Invité chez nos confrères d’Espace FM ce mercredi 06 décembre 2023, le leader de l’Union des forces démocratiques de Guinée (UFDG) a exprimé ses inquiétudes par rapport au respect du délai des 24 mois fixés par la junte au pouvoir en commun accord avec la CEDEAO. Mamadou Cellou Dalein Diallo a fait savoir qu’à l’allure où les choses évoluent sur le terrain, il est évident que le CNRD n’a pas la volonté de respecter ce calendrier.
Selon lui, il est pratiquement impossible de réaliser le recensement administratif à vocation d’état civil et le recensement général de la population en 24 mois. C’est pourquoi, d’ailleurs, il a déclaré que l’accord dynamique était un marché de dupe.
‘’L’accord dynamique d’octobre 2022 était un marché de dupe. Il est absolument impossible de réaliser le RAVEC et le recensement général de la population en 24 mois. Donc, je ne suis pas surpris de voir qu’on commence à constater et d’envisager parfois un glissement. Ce n’était pas possible. Le CNRD était conscient. Lorsqu’ils ont demandé les 10 points, ils savaient pertinemment que c’était impossible de financer ces 10 points et de réaliser ces 10 points en 24 mois’’, a-t-il déclaré.
Le président de l’UFDG a par la suite indiqué, que le glissement n’est pas une bonne solution. L’ancien Premier ministre pense que la solution c’est bien la prise de responsabilité du CNRD. Ceci, en instituant un dialogue inclusif, où tous les acteurs se retrouveraient pour définir ensemble la marche à suivre.
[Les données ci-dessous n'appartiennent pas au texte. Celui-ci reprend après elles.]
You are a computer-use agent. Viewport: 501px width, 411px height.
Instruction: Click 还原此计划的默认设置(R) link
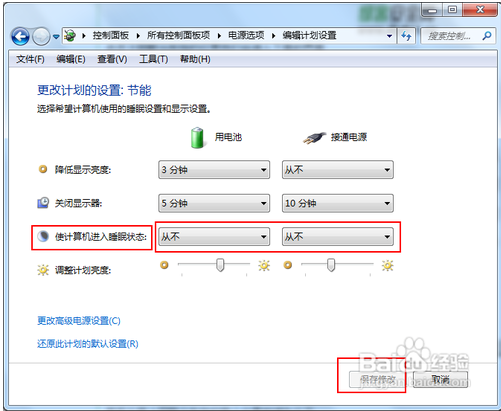point(88,344)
‘’le glissement n’est pas la bonne solution. La solution, c’est la prise de conscience du CNRD et d’ouvrir un dialogue réaliste pour dire voilà la situation et avoir l’honnêteté de reconnaître que la situation telle qu’elle évolue ne permet pas de respecter l’échéance fixée. Qu’est-ce qu’on fait? S’il y a une volonté politique d’écouter les autres, s’il y a l’humilité de vouloir obtenir une solution, compte tenu de toutes les crises, on va dire qu’est-ce qu’il faut ? Alors, je vous ai dit qu’on a un fichier consensuel de la classe politique qui n’a besoin que d’une révision. S’il y avait la volonté politique dès le départ d’aller avec diligence à l’ordre constitutionnel, on aurait fait l’inventaire de ce qu’on a, on aurait recruté déjà un opérateur technique, et puis, on va procéder à une révision classique du fichier électoral qui consiste à enrôler tous ceux qui ont le droit d’être dans le fichier et qui ne l’ont pas été lors de la dernière révision. Et notamment ceux qui ont entre-temps atteint les 18 ans ou ceux qui avaient été exclus comme les guinéens de l’étranger. Mais tout ça, il faut d’abord faire l’inventaire des kits d’enrôlement qu’on a, l’inventaire des logiciels qu’on a, les logiciels de détection et délimitation des doublons et des mineurs, parce que tout a été acquis, tout existe’’, a mentionné le leader de l’UFDG.
Facinet CAMARA, pour Lerevelateur224.com.